Summary: An outcast viking and his thrall make an unlikely bond as they attempt to survive the bloodthirsty and battle-craving vikings that dominate their daily lives.

Thoughts: I feel mean saying this, but don’t bother. This isn’t a long book, but it took me a couple weeks to slog through. I’m usually all for slow burns, but there’s a difference between a slow burn and a meandering nothingquest. Unsatisfying cliffhanger ending with characters who don’t have that much at stake among a group of very unlikeable people. Pass.


The Great Train Robbery by Michael Chrichton

Summary: Adapted from a real event, a team of expert conmen, theives, and otherwise shady types swirl their craft in the employ of a mysterious orchestrator in preparation for a train heist that rocked 19th century Britain.

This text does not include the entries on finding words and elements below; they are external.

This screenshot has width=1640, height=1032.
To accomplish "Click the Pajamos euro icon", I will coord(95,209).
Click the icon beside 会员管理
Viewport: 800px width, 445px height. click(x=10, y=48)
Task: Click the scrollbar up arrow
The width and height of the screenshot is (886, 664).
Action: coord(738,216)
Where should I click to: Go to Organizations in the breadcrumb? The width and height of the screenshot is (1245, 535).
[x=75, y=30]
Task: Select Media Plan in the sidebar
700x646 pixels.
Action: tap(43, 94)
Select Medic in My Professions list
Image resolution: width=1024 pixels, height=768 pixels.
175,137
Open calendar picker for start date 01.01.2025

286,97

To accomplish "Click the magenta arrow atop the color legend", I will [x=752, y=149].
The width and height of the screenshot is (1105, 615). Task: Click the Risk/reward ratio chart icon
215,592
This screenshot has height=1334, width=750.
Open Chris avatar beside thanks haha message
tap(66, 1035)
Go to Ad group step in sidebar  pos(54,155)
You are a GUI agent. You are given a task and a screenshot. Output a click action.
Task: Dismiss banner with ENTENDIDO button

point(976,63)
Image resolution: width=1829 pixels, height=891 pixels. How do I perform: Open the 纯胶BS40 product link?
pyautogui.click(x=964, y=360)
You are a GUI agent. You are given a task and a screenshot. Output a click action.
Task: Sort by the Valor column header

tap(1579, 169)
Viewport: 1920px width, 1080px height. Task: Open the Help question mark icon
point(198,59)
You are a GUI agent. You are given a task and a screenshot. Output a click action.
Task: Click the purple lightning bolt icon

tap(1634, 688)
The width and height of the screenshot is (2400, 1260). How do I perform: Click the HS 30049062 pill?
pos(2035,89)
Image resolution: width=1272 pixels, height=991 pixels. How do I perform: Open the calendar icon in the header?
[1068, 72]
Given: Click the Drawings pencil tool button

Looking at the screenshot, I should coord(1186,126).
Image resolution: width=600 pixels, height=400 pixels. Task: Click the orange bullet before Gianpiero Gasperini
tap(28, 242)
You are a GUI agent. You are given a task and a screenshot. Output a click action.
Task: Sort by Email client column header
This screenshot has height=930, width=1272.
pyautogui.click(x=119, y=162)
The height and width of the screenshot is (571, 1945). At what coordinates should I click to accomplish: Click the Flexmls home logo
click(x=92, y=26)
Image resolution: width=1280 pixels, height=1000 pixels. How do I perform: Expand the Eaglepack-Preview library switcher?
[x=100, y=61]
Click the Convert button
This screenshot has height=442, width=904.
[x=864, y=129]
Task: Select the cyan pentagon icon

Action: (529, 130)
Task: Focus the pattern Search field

Thoughts: I’m cheating here, as I’m only 70% of the way through this one so far, but I’m thoroughly enjoying it. It’s like Gangs of New York meets Ocean’s Eleven. There’s so much old-timey slang that requires explanation, but I love that kind of stuff. There is a movie adaptation that Chrichton directed with Sean Connery and Donald Sutherland back in the 70s, but it looks like a comedy, so I may or may not explore that once I’m done.


I procured all of these books from BookBub, Freebooksy, r/FreeEBooks, and ogres-crypt.com, so if you’re on the hunt for some free/cheap reads, there you have it.